Cytosolic protein tyrosine phosphatase-ε is a negative regulator of insulin signaling in skeletal muscle

Whereas positive regulatory events triggered by insulin binding to insulin receptor (IR) have been well documented, the mechanism by which the activated IR is returned to the basal status is not completely understood. Recently studies focused on the involvement of protein tyrosine phosphatases (PTPs) and how they might influence IR signaling. In this study, we examined the possibility that cytosolic PTP epsilon (cytPTP epsilon) is involved in IR signaling. Studies were performed on L6 skeletal muscle cells. cytPTP epsilon was overexpressed by using pBABE retroviral expression vectors. In addition, we inhibited cytPTP epsilon by RNA silencing. We found that insulin induced rapid association of cytPTP epsilon with IR. Interestingly, this association appeared to occur in the plasma membrane and on stimulation with insulin the two proteins internalized together.
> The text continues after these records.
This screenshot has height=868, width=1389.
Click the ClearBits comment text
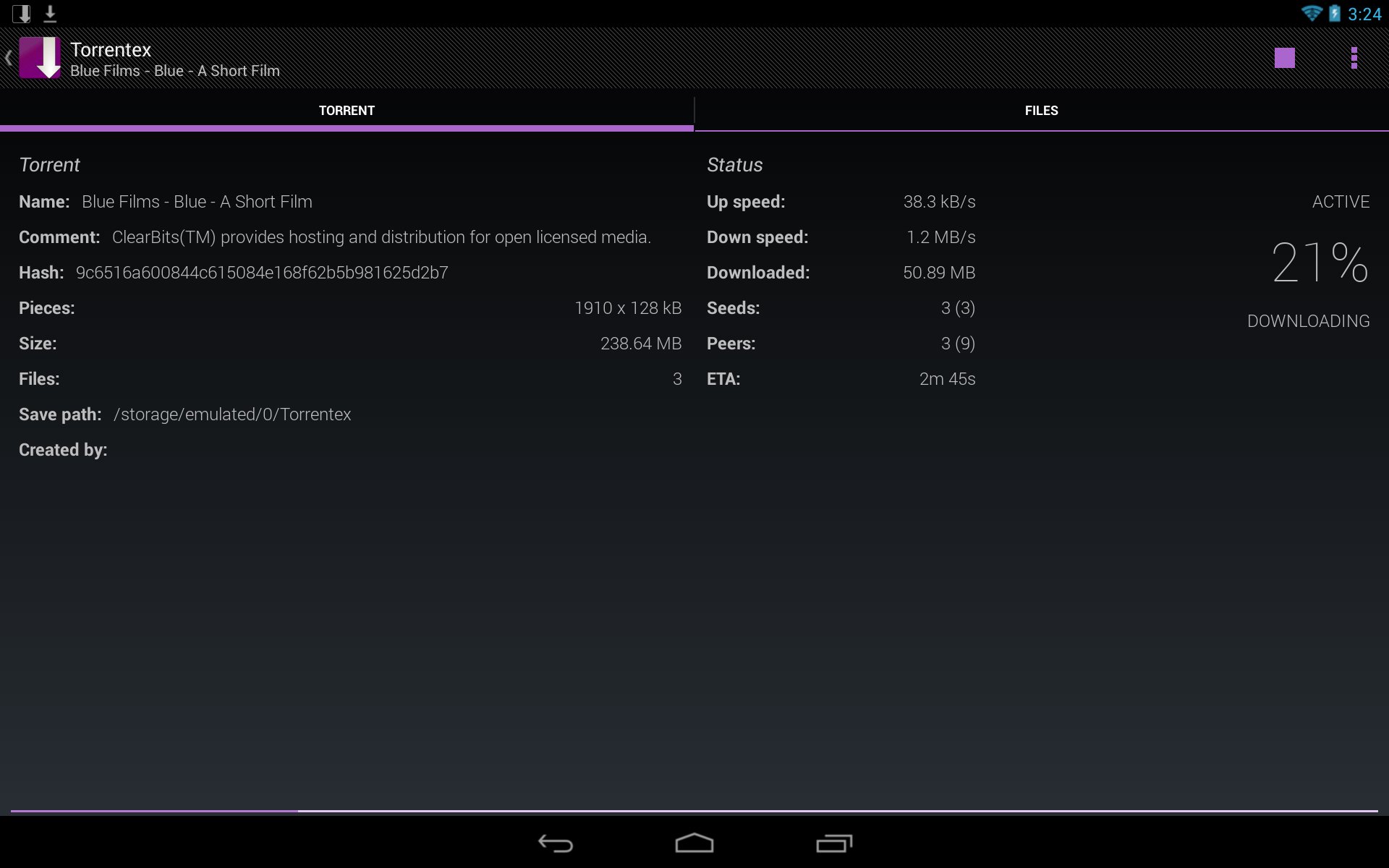point(381,237)
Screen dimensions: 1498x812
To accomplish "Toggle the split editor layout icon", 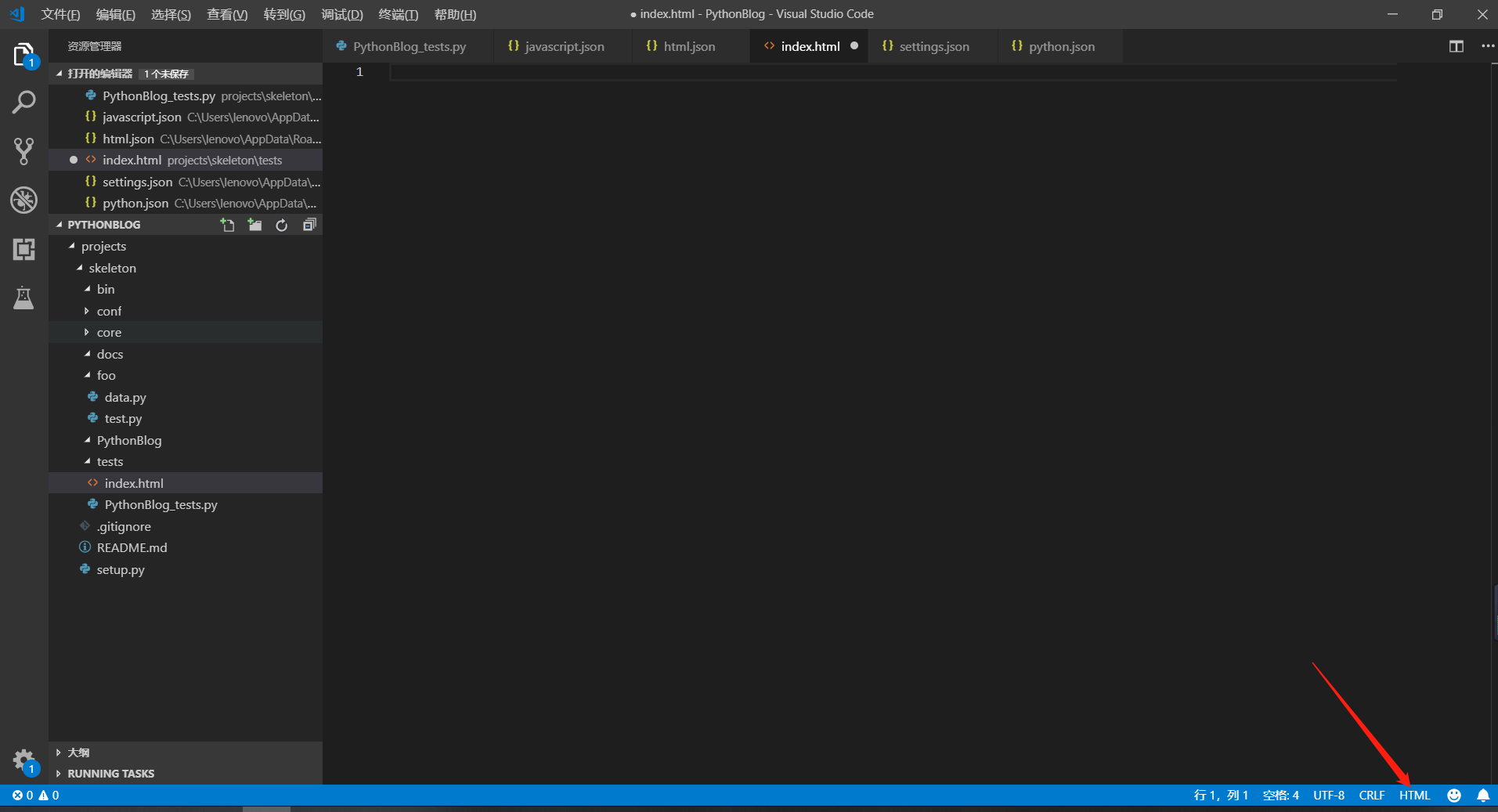I will click(x=1456, y=45).
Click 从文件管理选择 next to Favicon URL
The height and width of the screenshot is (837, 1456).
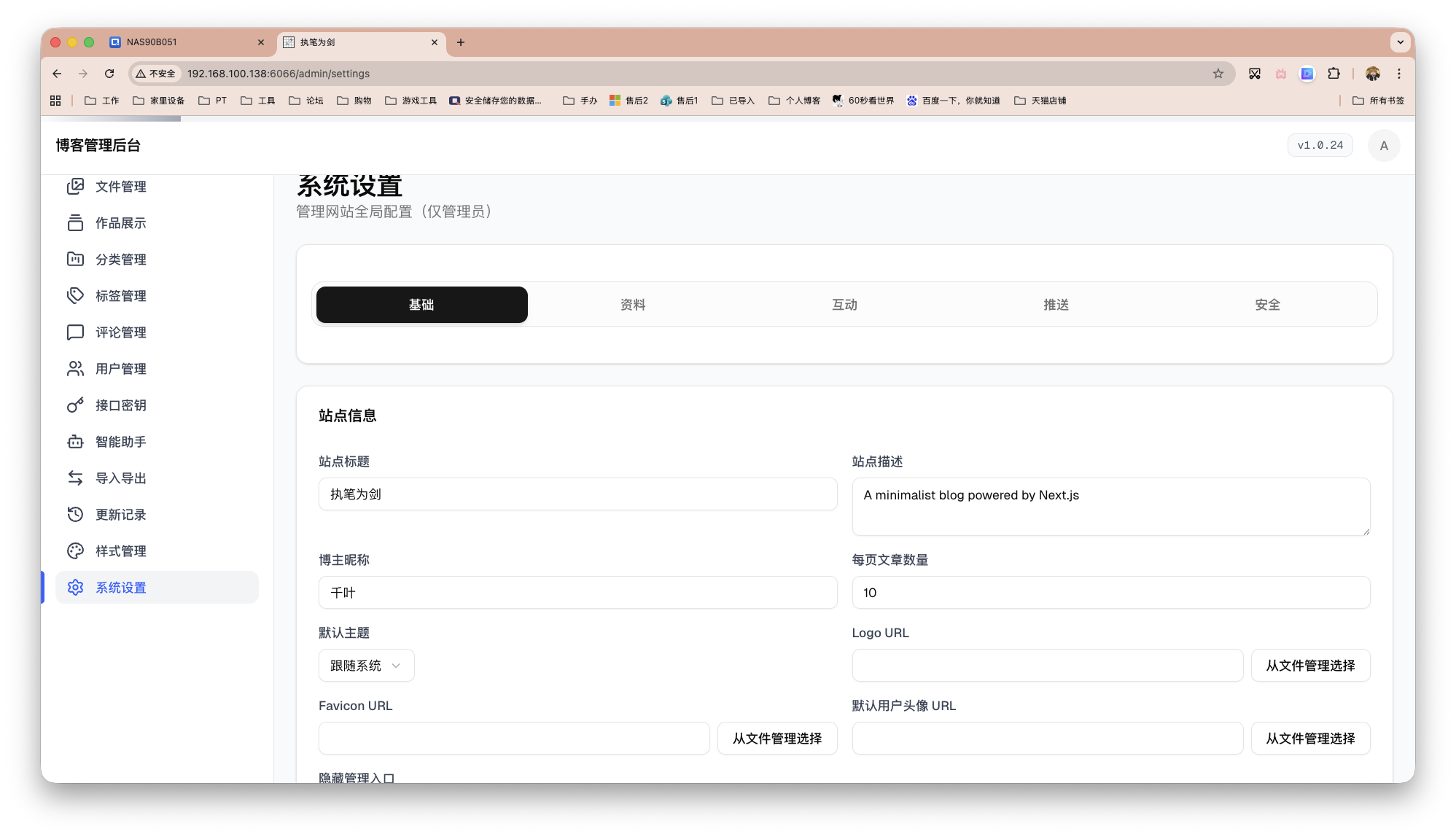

Moreover, it appeared that almost all internalized IR was associated with cytPTP epsilon. We found that knockdown of cytPTP epsilon by RNA silencing increased insulin-induced tyrosine phosphorylation of IR and IR substrate (IRS)-1 as well as phosphorylation of protein kinase B and glycogen synthase kinase-3 and insulin-induced stimulation of glucose uptake. Moreover, overexpression of wild-type cytPTP epsilon reduced insulin-induced tyrosine phosphorylation of IR, IRS-1, and phosphorylation of protein kinase B and glycogen synthase kinase-3 and insulin-induced stimulation of glucose uptake. Finally, insulin-induced tyrosine phosphorylation of IR and IRS-1 was greater in skeletal muscle from mice lacking the cytPTP epsilon gene than that from wild-type control animals. We conclude that cytPTP epsilon serves as another major candidate negative regulator of IR signaling in skeletal muscle.